Butiás no chão I

Meus Amigos de Pelotas sabem que sou jornalista desde antes daquele ano que segundo Zuenir Ventura não terminou, mas somente agora, isolado pela pandemia na bandeirinha do corner, me caíram os butiás do bolso: o eixo da minha vida profissional foi o Rural. Foi, não; ainda é.

Não me refiro ao Agro fashion & tech que aparece em vinhetas ufanistas da marketagem chapa-branca. O rural da minha vida tem um pé na roça de verdade. Com cheiro de barro e poeira, tem mais a ver com os ciclos da Natureza do que com as ondas do Mercado.

Falo da Agricultura, atividade que se identifica com Ceres, a deusa da fertilidade; e não do Agro, apelido recente, estiloso e masculino que sugere tratoragem, agrotóxicos, transgenia e outras práticas sem futuro por não respeitar a Natureza, mãe do meio ambiente e de tudo mais.

A verdade é que, mesmo absorvido paulatinamente pela vida urbana, nunca fiquei longe da lavoura. Atavismo: me criei no campo e cheguei a me colocar no partidor para disputar uma vaga na faculdade de agronomia de Pelotas. Na hora H, aos 18 anos, morando numa república dominada por estudantes de agronomia, mergulhei no jornalismo por necessidade de sobrevivência. Primeiro no rádio, depois em jornal e por fim em revistas. Como repórter, fui escalado em várias posições mas ali pelos 27 anos, por um misto de inclinação natural e nostalgia, escolhi a trilha rural que me permitiu fazer boas reportagens, ganhar uns prêmios e até escrever alguns livros.

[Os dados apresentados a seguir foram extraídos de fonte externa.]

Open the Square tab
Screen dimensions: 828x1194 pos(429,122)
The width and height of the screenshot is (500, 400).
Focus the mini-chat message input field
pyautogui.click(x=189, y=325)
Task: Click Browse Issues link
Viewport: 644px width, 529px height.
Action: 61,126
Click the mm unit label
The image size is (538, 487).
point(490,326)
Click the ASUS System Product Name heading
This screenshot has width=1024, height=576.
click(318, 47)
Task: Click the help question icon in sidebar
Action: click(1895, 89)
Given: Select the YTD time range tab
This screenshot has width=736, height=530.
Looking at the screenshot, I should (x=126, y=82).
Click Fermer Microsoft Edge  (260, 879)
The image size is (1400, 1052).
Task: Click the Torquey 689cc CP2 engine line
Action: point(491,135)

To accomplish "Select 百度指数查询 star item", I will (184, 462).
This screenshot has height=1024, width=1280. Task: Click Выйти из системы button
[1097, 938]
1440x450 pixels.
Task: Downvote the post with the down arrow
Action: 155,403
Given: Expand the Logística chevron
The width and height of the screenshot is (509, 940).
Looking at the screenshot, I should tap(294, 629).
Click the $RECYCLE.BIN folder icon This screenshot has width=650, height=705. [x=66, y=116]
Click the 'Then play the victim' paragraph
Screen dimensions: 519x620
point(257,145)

Foi no jornalismo rural que me achei profissionalmente. Esse é um mundo complexo que envolve a agricultura e a pecuária, a silvicultura e a mecanização, as abelhas e os cavalos, abrangendo uma lista de culturas que começa no A de arroz e vai até o V de vinho. Uma beleza que exige planejamento e sacrifício. Mas de que adianta bater recordes de produção disso e daquilo se não houver zelo pelo equilíbrio ambiental? Isso é crucial porque, sem cuidado pelos diversos ecossistemas existentes em nossos biomas — Amazônia, Caatinga, Cerrado, Mata Atlântica, Pantanal, Pampa e Semi-Árido –, caminhamos fatalmente para destruir o maior tesouro do Brasil: a biodiversidade.